**TASK TO COMPLETE**: Nothing is to be left out: repeat every entry exactly as given.

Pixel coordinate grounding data
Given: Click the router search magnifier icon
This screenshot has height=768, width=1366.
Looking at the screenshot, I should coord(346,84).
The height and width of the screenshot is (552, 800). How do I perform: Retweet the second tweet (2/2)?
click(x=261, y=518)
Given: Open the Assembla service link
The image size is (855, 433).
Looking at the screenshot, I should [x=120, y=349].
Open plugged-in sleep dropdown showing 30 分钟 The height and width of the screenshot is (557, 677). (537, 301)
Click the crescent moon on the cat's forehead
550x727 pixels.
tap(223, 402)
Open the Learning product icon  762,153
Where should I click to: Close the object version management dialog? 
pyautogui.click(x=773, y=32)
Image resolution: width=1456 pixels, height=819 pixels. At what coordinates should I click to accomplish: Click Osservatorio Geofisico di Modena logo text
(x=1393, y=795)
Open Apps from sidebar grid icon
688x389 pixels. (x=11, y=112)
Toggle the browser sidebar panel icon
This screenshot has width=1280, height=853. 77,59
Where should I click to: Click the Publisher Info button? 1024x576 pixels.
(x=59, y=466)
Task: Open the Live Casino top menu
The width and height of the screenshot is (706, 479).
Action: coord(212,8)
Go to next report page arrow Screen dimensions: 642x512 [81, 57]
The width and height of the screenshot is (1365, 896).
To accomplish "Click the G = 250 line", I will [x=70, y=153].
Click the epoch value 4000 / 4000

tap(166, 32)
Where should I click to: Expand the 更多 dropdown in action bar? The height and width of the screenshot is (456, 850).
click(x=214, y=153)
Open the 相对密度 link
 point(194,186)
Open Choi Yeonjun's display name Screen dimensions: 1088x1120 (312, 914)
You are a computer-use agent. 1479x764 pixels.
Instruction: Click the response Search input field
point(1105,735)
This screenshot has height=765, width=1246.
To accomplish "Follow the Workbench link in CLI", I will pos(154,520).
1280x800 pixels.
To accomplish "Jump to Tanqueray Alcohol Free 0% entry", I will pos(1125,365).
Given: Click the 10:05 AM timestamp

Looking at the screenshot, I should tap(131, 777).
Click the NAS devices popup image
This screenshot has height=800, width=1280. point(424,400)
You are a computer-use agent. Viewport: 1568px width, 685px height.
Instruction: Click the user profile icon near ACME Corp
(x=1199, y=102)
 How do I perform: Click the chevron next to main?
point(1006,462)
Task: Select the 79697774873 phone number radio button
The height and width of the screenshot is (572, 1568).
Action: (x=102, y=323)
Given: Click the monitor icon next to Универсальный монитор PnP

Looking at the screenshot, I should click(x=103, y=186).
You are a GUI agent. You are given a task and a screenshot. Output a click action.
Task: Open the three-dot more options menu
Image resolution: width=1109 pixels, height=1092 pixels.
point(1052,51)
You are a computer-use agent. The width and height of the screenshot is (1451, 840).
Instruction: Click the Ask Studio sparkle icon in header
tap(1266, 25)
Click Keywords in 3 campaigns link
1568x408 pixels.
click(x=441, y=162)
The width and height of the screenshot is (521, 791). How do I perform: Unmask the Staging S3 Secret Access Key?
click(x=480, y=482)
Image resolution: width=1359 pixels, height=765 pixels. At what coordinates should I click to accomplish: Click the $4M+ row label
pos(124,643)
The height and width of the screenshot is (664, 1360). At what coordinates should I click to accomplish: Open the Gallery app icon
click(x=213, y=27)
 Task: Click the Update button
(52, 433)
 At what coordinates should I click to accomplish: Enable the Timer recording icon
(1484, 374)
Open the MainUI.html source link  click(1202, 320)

**RESULT OF THE EXERCISE**:
Given: Click the router search magnifier icon
This screenshot has height=768, width=1366.
Looking at the screenshot, I should coord(346,84).
The height and width of the screenshot is (552, 800). How do I perform: Retweet the second tweet (2/2)?
click(x=261, y=518)
Given: Open the Assembla service link
The image size is (855, 433).
Looking at the screenshot, I should [x=120, y=349].
Open plugged-in sleep dropdown showing 30 分钟 The height and width of the screenshot is (557, 677). (537, 301)
Click the crescent moon on the cat's forehead
550x727 pixels.
tap(223, 402)
Open the Learning product icon  762,153
Where should I click to: Close the object version management dialog? 
pyautogui.click(x=773, y=32)
Image resolution: width=1456 pixels, height=819 pixels. At what coordinates should I click to accomplish: Click Osservatorio Geofisico di Modena logo text
(x=1393, y=795)
Open Apps from sidebar grid icon
688x389 pixels. (x=11, y=112)
Toggle the browser sidebar panel icon
This screenshot has width=1280, height=853. 77,59
Where should I click to: Click the Publisher Info button? 1024x576 pixels.
(x=59, y=466)
Task: Open the Live Casino top menu
The width and height of the screenshot is (706, 479).
Action: coord(212,8)
Go to next report page arrow Screen dimensions: 642x512 [81, 57]
The width and height of the screenshot is (1365, 896).
To accomplish "Click the G = 250 line", I will [x=70, y=153].
Click the epoch value 4000 / 4000

tap(166, 32)
Where should I click to: Expand the 更多 dropdown in action bar? The height and width of the screenshot is (456, 850).
click(x=214, y=153)
Open the 相对密度 link
 point(194,186)
Open Choi Yeonjun's display name Screen dimensions: 1088x1120 (312, 914)
You are a computer-use agent. 1479x764 pixels.
Instruction: Click the response Search input field
point(1105,735)
This screenshot has height=765, width=1246.
To accomplish "Follow the Workbench link in CLI", I will pos(154,520).
1280x800 pixels.
To accomplish "Jump to Tanqueray Alcohol Free 0% entry", I will pos(1125,365).
Given: Click the 10:05 AM timestamp

Looking at the screenshot, I should tap(131, 777).
Click the NAS devices popup image
This screenshot has height=800, width=1280. point(424,400)
You are a computer-use agent. Viewport: 1568px width, 685px height.
Instruction: Click the user profile icon near ACME Corp
(x=1199, y=102)
 How do I perform: Click the chevron next to main?
point(1006,462)
Task: Select the 79697774873 phone number radio button
The height and width of the screenshot is (572, 1568).
Action: (x=102, y=323)
Given: Click the monitor icon next to Универсальный монитор PnP

Looking at the screenshot, I should click(x=103, y=186).
You are a GUI agent. You are given a task and a screenshot. Output a click action.
Task: Open the three-dot more options menu
Image resolution: width=1109 pixels, height=1092 pixels.
point(1052,51)
You are a computer-use agent. The width and height of the screenshot is (1451, 840).
Instruction: Click the Ask Studio sparkle icon in header
tap(1266, 25)
Click Keywords in 3 campaigns link
1568x408 pixels.
click(x=441, y=162)
The width and height of the screenshot is (521, 791). How do I perform: Unmask the Staging S3 Secret Access Key?
click(x=480, y=482)
Image resolution: width=1359 pixels, height=765 pixels. At what coordinates should I click to accomplish: Click the $4M+ row label
pos(124,643)
The height and width of the screenshot is (664, 1360). At what coordinates should I click to accomplish: Open the Gallery app icon
click(x=213, y=27)
 Task: Click the Update button
(52, 433)
 At what coordinates should I click to accomplish: Enable the Timer recording icon
(1484, 374)
Open the MainUI.html source link  click(1202, 320)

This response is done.